O feminicídio costuma ser precedido por um processo de violência que envolve ameaças, perseguição, controle, violência psicológica e descumprimento de medidas protetivas. É nesse contexto que surge uma forma ainda mais perversa de violência: o vicaricídio, quando o agressor utiliza filhos ou outras pessoas próximas da mulher para puni-la, controlá-la ou provocar sofrimento.
O Brasil deu um passo importante em 2026 ao reconhecer expressamente a violência vicária na Lei Maria da Penha e criar o vicaricídio como crime autônomo no Código Penal, com pena de 20 a 40 anos de reclusão. A mudança é necessária porque dá nome e tratamento jurídico específico a uma dinâmica criminosa que durante muito tempo ficou diluída em outras figuras penais. Mas criar uma lei não basta.
O principal desafio continua sendo identificar os sinais de risco antes que a violência chegue ao extremo. Ameaças envolvendo os filhos, perseguição após a separação, controle da convivência, descumprimento de ordens judiciais e histórico de agressões precisam ser analisados como partes de um mesmo contexto.
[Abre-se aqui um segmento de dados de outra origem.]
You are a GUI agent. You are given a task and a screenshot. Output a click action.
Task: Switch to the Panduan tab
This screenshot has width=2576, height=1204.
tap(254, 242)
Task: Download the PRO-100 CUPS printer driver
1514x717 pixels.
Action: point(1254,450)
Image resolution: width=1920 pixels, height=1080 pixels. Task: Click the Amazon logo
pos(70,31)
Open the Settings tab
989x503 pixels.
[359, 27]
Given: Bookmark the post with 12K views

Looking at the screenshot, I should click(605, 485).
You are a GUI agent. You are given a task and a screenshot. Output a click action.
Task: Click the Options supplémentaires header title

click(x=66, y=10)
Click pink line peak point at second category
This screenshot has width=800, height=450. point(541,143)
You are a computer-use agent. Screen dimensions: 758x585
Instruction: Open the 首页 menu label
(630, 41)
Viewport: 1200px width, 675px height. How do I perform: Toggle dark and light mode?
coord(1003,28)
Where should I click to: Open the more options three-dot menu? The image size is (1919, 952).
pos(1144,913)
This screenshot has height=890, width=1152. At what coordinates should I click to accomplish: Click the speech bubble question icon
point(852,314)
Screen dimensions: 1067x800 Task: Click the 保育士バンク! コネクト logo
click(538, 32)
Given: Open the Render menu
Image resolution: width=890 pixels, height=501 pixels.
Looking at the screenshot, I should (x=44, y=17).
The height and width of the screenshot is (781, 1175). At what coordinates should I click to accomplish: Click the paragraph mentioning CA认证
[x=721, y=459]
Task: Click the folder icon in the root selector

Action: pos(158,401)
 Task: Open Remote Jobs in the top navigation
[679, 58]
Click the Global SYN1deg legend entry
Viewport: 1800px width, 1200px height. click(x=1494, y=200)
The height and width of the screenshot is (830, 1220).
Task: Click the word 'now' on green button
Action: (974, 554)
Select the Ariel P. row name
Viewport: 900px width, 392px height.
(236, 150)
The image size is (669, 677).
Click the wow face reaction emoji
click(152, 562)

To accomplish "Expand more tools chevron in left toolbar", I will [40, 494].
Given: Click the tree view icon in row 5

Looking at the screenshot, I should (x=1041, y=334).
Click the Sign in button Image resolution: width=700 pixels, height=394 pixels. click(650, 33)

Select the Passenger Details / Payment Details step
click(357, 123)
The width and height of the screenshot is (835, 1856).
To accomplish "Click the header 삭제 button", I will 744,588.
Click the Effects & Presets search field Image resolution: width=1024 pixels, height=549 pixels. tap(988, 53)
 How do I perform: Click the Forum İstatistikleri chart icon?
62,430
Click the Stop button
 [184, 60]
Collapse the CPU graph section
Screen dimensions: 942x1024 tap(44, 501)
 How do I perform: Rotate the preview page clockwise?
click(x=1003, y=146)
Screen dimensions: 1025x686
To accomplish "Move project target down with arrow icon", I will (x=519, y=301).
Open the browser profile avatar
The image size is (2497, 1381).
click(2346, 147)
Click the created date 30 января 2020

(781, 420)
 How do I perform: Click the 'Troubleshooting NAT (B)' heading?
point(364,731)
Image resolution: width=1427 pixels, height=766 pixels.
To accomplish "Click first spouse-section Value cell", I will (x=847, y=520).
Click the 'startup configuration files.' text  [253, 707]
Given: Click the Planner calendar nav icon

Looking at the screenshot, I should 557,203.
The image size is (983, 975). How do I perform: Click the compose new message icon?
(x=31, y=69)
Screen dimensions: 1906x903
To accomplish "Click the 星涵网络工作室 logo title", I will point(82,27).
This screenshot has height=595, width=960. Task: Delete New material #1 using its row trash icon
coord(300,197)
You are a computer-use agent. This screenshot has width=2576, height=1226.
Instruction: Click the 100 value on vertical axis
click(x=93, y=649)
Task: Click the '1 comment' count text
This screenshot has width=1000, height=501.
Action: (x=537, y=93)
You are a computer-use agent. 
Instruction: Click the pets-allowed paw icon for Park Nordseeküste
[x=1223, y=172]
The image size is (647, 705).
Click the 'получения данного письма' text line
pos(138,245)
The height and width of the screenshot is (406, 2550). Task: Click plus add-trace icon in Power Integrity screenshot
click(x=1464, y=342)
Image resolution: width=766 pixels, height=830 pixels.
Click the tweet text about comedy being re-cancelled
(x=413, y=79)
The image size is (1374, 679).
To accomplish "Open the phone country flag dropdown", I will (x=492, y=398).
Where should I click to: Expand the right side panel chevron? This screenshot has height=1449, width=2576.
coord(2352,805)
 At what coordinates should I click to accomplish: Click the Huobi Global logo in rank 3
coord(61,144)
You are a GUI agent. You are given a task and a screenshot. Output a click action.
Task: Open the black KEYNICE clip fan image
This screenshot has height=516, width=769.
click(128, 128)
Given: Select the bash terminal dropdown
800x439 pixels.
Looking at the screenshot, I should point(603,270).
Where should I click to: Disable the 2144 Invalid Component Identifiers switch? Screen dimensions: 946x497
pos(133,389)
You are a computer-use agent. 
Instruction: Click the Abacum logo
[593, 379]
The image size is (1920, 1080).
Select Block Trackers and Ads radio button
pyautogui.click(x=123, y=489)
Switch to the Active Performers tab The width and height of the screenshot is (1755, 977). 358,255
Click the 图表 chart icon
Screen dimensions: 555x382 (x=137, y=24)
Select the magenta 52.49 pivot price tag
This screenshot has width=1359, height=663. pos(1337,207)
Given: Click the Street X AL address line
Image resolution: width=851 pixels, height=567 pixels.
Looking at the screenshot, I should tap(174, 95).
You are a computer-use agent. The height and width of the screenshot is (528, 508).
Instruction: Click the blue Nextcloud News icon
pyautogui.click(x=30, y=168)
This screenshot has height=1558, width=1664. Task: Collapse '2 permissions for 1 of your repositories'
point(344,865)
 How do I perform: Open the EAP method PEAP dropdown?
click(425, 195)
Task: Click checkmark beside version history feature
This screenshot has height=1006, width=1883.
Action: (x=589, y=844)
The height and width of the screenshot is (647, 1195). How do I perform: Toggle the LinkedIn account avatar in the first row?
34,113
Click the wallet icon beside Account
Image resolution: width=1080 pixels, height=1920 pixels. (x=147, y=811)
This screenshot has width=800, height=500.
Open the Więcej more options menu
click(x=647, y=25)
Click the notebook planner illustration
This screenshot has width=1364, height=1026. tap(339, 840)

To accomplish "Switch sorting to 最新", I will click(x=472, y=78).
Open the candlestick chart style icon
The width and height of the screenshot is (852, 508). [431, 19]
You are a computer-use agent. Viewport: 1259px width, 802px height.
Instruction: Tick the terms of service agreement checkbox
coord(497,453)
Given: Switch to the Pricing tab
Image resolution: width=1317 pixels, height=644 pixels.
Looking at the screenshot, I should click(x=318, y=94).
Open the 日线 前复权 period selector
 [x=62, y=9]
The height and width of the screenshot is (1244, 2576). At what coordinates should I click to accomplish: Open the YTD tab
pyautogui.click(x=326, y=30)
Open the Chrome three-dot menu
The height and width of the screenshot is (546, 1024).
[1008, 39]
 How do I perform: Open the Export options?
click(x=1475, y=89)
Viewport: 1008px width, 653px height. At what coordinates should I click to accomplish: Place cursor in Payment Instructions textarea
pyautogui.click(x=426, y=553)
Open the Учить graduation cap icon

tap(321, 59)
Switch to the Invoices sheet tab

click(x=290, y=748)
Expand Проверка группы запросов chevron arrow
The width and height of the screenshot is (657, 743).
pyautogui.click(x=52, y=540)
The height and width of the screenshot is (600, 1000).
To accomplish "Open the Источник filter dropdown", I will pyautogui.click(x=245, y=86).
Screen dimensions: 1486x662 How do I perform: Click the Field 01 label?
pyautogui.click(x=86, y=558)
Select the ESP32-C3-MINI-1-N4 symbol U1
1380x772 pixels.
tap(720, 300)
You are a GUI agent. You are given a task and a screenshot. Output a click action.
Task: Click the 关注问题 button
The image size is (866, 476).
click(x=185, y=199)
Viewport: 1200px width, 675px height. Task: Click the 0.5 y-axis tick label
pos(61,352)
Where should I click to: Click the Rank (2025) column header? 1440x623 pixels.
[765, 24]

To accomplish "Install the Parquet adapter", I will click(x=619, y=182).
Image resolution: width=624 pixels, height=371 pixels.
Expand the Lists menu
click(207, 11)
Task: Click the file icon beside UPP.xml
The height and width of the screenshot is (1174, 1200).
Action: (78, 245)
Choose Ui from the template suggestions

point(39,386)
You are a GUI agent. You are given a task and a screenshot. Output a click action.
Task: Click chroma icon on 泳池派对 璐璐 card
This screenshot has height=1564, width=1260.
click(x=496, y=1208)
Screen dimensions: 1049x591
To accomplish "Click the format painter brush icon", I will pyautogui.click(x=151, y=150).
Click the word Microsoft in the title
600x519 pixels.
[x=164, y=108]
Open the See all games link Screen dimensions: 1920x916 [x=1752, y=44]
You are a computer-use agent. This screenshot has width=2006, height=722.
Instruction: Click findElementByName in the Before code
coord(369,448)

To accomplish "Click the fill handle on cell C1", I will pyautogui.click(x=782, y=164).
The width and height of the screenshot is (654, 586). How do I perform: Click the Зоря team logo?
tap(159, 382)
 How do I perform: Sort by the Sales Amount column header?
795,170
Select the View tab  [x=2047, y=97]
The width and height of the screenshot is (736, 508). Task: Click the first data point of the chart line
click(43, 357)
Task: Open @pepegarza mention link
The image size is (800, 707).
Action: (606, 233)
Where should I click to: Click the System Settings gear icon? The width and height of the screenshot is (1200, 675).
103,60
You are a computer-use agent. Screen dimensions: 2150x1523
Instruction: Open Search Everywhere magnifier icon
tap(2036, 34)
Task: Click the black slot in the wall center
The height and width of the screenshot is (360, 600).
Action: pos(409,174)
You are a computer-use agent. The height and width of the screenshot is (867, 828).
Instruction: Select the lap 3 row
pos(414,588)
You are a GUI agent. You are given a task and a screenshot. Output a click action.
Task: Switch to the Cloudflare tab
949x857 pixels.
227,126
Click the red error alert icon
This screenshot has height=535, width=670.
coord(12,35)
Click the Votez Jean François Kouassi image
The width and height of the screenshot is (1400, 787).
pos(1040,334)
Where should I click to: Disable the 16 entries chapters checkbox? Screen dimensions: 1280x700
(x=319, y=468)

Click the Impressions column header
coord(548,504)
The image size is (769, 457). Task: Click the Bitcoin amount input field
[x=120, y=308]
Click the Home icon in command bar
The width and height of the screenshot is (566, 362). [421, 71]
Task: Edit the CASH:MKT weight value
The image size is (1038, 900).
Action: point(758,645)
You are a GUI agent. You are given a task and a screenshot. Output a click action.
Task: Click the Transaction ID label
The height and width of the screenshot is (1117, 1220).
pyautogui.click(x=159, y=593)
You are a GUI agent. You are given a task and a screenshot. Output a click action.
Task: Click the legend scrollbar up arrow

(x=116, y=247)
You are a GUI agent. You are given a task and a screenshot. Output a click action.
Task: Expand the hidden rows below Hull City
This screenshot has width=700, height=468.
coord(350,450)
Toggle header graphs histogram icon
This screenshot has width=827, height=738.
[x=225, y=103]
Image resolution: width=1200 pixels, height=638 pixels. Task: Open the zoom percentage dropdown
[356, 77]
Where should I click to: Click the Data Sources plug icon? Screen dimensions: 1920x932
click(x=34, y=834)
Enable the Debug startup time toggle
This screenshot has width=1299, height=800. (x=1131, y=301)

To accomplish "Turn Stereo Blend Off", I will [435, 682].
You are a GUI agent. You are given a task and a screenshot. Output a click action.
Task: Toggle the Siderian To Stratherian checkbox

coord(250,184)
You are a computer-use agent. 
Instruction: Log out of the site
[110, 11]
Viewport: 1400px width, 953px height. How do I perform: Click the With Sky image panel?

Na prática, um dos maiores problemas ainda é a falta de integração entre os diferentes órgãos do sistema de Justiça. Uma mulher pode ter uma medida protetiva contra o ex-companheiro e, ao mesmo tempo, existir uma decisão de convivência com os filhos que permita o contato entre ambos sem mecanismos adequados de segurança. É fundamental que Justiça Criminal, Varas de Família, Ministério Público, polícias e rede de assistência compartilhem informações e façam uma avaliação conjunta do risco. A criança não pode se transformar em uma brecha no sistema de proteção.
Outro ponto que precisa ser levado a sério é a perseguição, especialmente após o fim do relacionamento. O comportamento insistente de um ex-companheiro, muitas vezes, é tratado como simples inconformismo com a separação, quando pode representar um importante sinal de escalada da violência. O combate ao vicaricídio passa justamente pela capacidade de reconhecer esses sinais e agir rapidamente, com medidas protetivas efetivas, restrição ou suspensão da convivência quando houver risco concreto, monitoramento eletrônico e fiscalização das decisões judiciais.
A nova legislação representa um avanço, mas o verdadeiro desafio está na prevenção. O Direito Penal é indispensável para responsabilizar quem comete um crime tão grave, mas sua atuação acontece depois que a tragédia já ocorreu. Precisamos transformar informações sobre ameaças, perseguição, violência psicológica e descumprimento de medidas protetivas em instrumentos de prevenção.
Quando o agressor ameaça atingir os filhos para ferir a mulher, não estamos diante de uma simples disputa familiar: estamos diante de um possível sinal de perigo. A melhor resposta ao vicaricídio não é apenas punir quem matou, mas impedir que a criança seja transformada em instrumento de vingança e que a ameaça chegue a se concretizar.